South Korea's KNOC May Buy 1-2 Oil Fields Next Year

SEOUL, Dec 26, 2006 (Dow Jones Newswires)

State-owned Korea National Oil Corp. is seeking to buy one or two oil fields next year, possibly in the Caspian Sea region, a top KNOC official said Friday.

South Korea currently co-owns seven oil fields in six countries, namely, the U.K., Venezuela, Libya, Peru, Vietnam and Indonesia - and it doesn't intend to stop there. In fact, It has been actively looking to pick up more petroleum assets and companies abroad, particularly those in Central Asia.

"We will target to buy one-to-two oil producing blocks next year, and resources-rich countries near the Caspian Sea are in consideration," Kim Seong-Hoon, executive vice president of KNOC's New Ventures & Exploration, told Dow Jones Newswires in an interview.

Caspian Sea is bordered by Russia, Azerbaijan, Iran, Kazakhstan, and Turkmenistan.

To help South Korea meet 18% of its annual oil and gas needs in 2013 from overseas fields that it already owns or has jointly developed, KNOC will consider acquiring stakes in foreign oil companies, said Kim.

By contrast, in 2005, oil and gas from overseas assets met only 4.1% of the country's energy requirements.

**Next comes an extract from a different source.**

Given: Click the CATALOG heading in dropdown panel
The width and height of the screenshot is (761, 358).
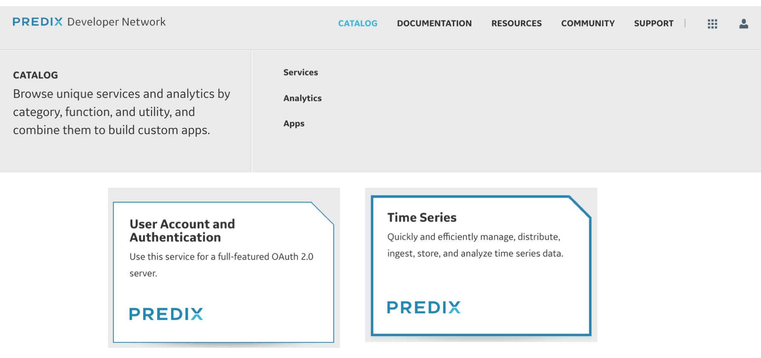Looking at the screenshot, I should click(35, 75).
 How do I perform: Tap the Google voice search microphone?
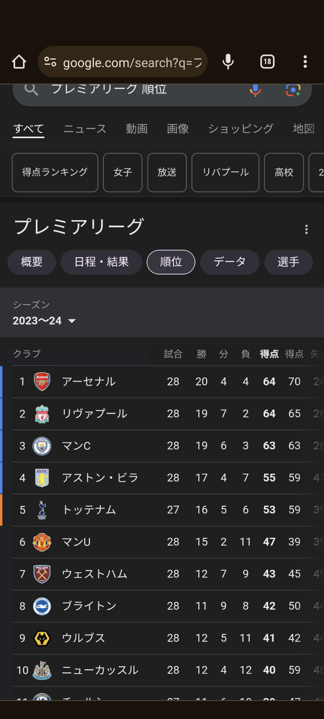(255, 90)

Kim said the oil companies that KNOC is interested in should be small, independent companies and not major companies such as BP Plc (BP), Exxon Mobil Corp. (XOM), Chevron Corp. (CVX) and TotalElfFina, which will necessarily involve much bigger price tags.

Given recent geopolitical volatility in the Middle East and soaring international oil prices, South Korea, like China and India, is seeking to diversify its energy sources. In particularly, it is looking to bolster its energy security by tapping into resources that it owns or intends to acquire overseas.

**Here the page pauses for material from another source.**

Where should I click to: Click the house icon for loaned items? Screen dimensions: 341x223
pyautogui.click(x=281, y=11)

South Korea will also seek more deals in which it helps oil-rich nations establish infrastructure such as roads, bridges and ports in exchange for operating rights to oil fields, Kim said.

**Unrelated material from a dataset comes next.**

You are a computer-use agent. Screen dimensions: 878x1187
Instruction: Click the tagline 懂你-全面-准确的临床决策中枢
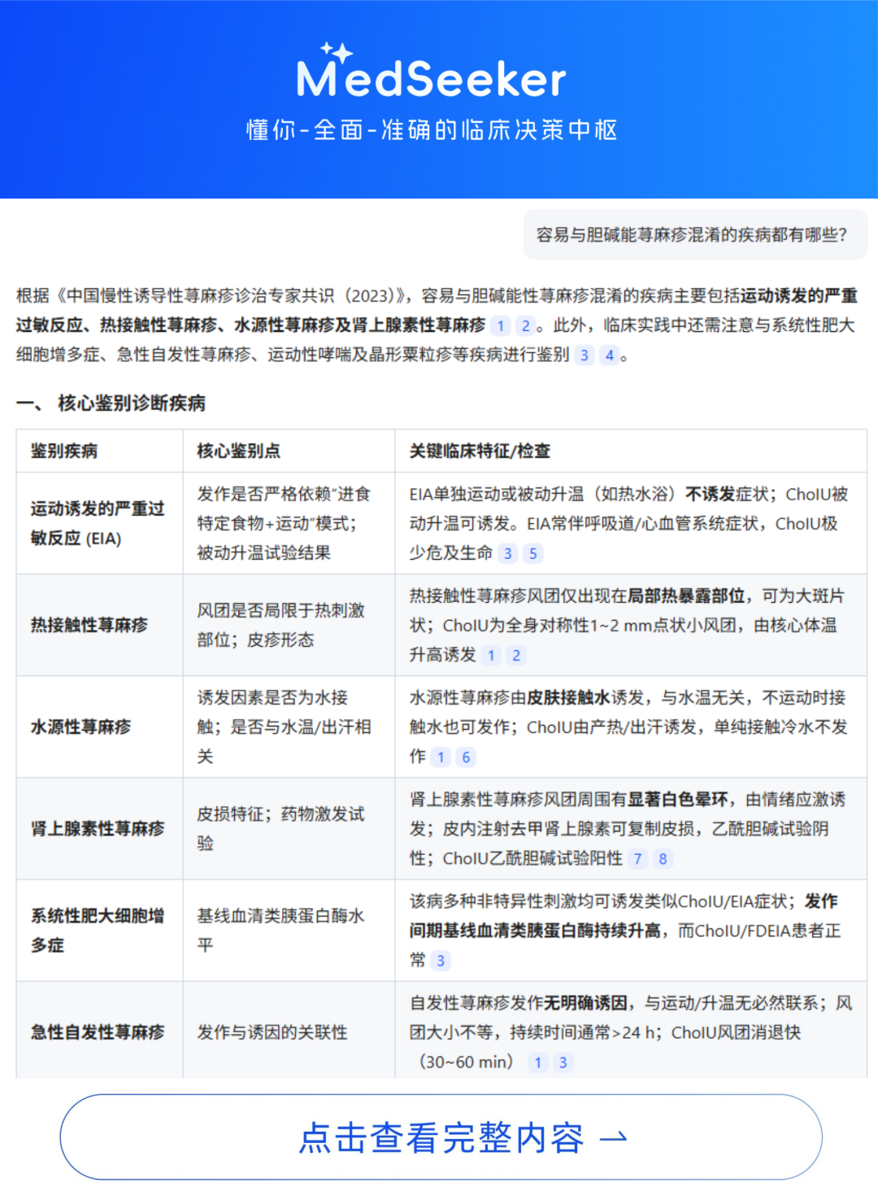coord(432,130)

In March this year, a South Korean consortium led by KNOC spent $90 million on a 60% stake in two Nigerian oil blocks - OPL 321 and 323. In return, South Korea is to build two gas-fired power plants and a network of gas pipelines in Nigeria - Africa's biggest oil producer.

"The Korea-Nigeria package deal is a good case to follow. Korea will be able to help countries, which are rich in resources but poor in infrastructure, have a well-established infrastructure in return for stakes in oil blocks," said Kim.

"It's a reciprocal deal."

South Korea's strategy isn't unlike the course that China has taken, and firmly marks Seoul's entry into the global race for oil and gas. Earlier last month, China's President Hu Jintao offered $5 billion in loans and credits, and more aid, to expand Chinese access to Africa's natural resources such as oil and metals.

In other efforts to secure a stable supply of energy for South Korea, the executive vice president said KNOC may consider buying another oil sands block in Alberta, Canada, next year.

Earlier in July, KNOC purchased BlackGold oil sands block, also in Alberta, which has an estimated oil reserves of 175 billion barrels in total. The block, in which KNOC invested $270 million, has 216 million barrels in estimated reserves.